> WHAT IS NEEDED:
Repeat, word for word, every line from the line holding "Task: Select the Natural newsletter title" through the final line of the entries below. Skip all pictures.

···

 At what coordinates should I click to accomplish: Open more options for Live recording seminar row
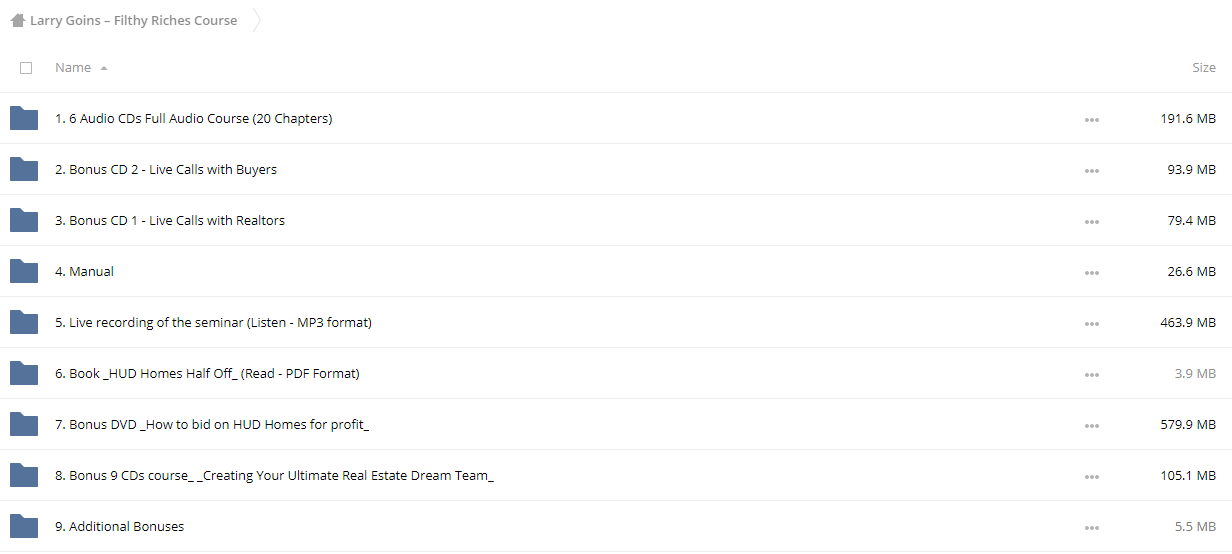click(1091, 324)
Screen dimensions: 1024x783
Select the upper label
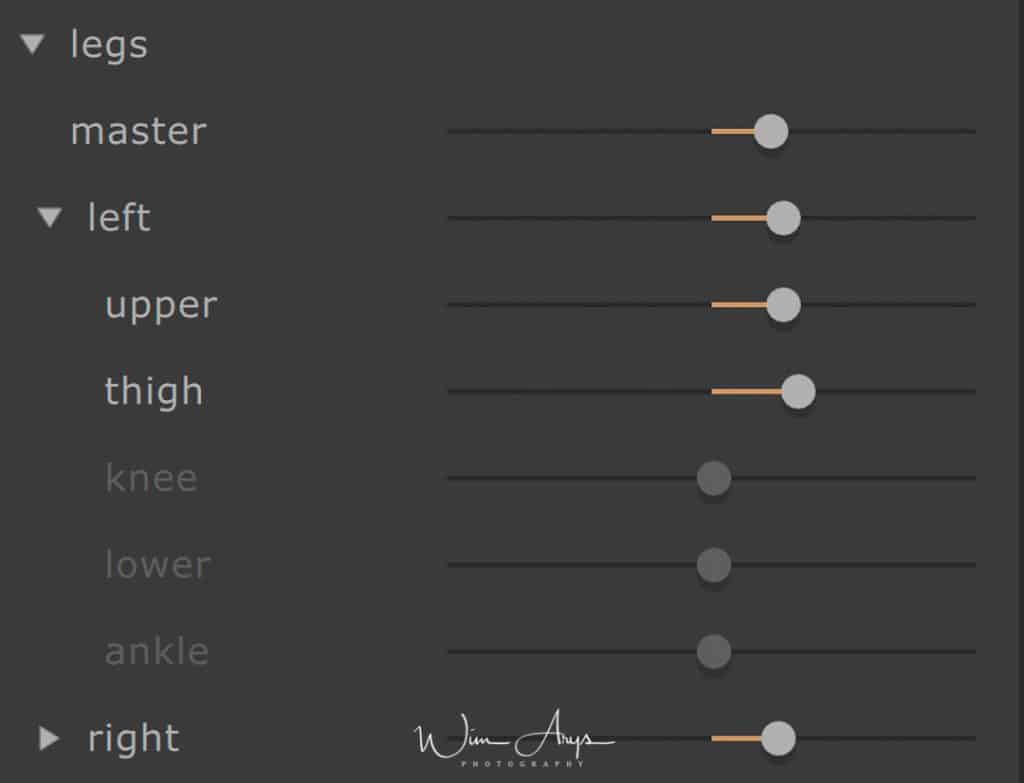click(161, 306)
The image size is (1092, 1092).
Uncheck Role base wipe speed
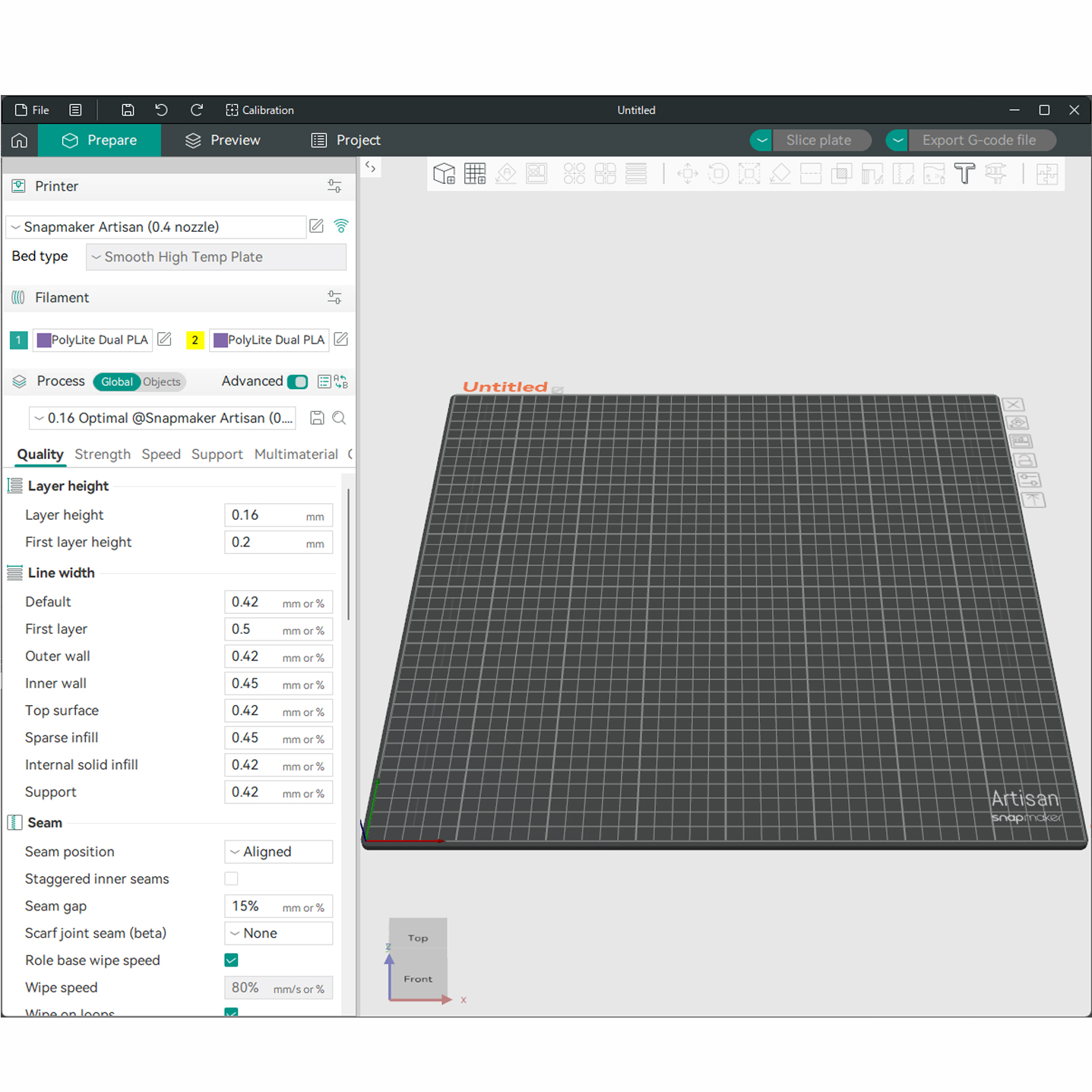pos(232,960)

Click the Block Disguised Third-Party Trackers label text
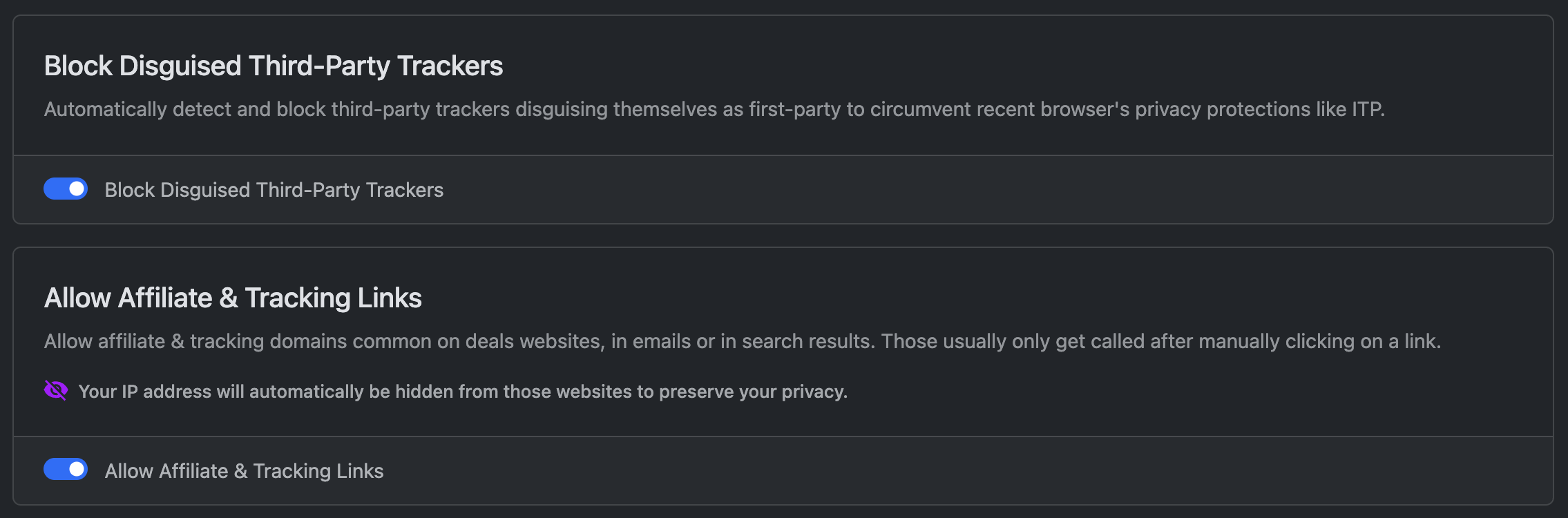(x=274, y=189)
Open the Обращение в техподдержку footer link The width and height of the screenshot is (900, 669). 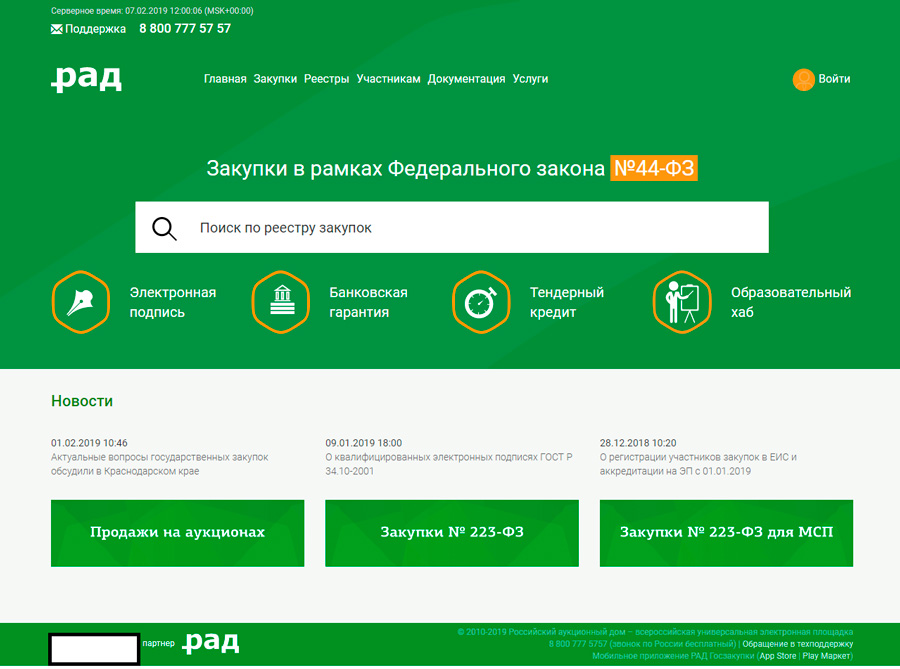[797, 644]
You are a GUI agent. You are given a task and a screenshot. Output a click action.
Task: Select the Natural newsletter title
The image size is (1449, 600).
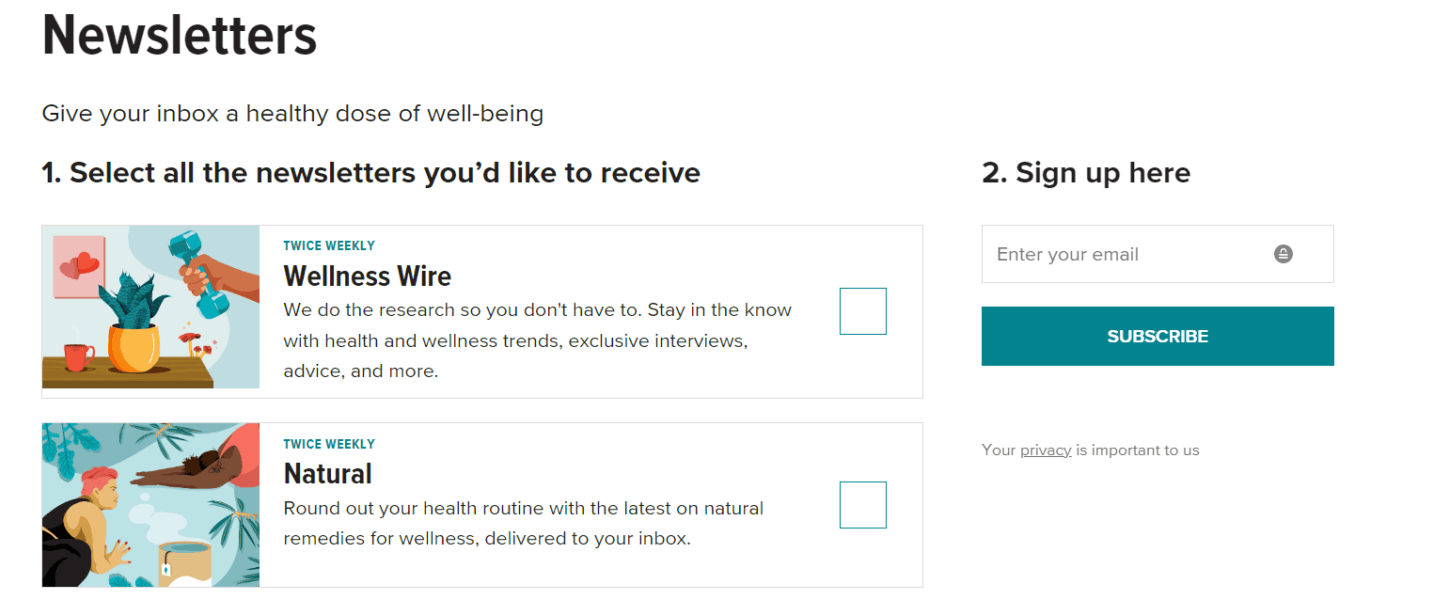(x=327, y=473)
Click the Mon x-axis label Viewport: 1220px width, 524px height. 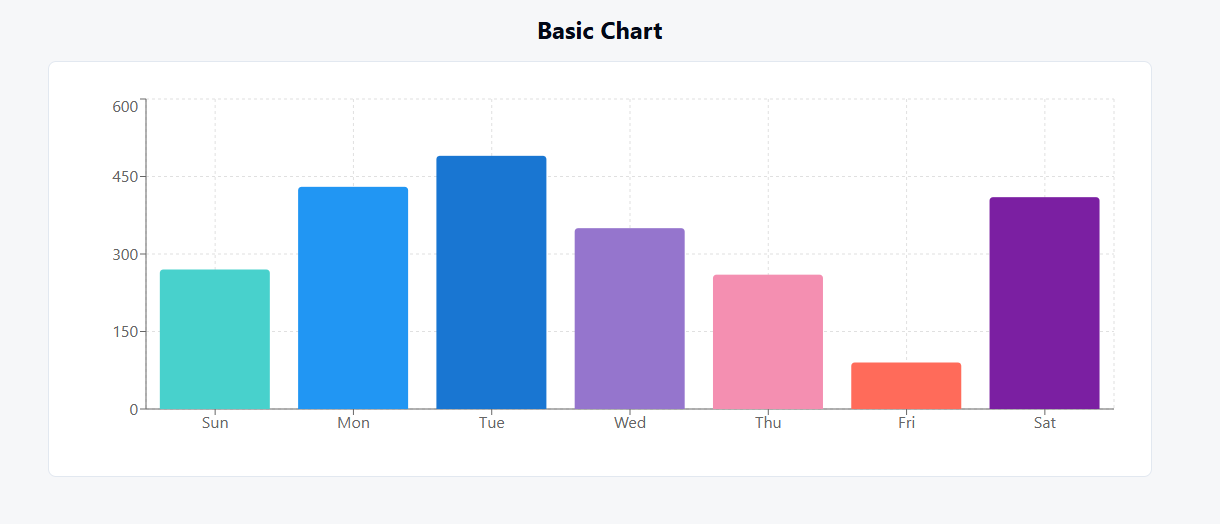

···

> ANSWER TO THE EXERCISE:
Task: Select the Natural newsletter title
The image size is (1449, 600).
(x=327, y=473)
Click the Mon x-axis label Viewport: 1220px width, 524px height. 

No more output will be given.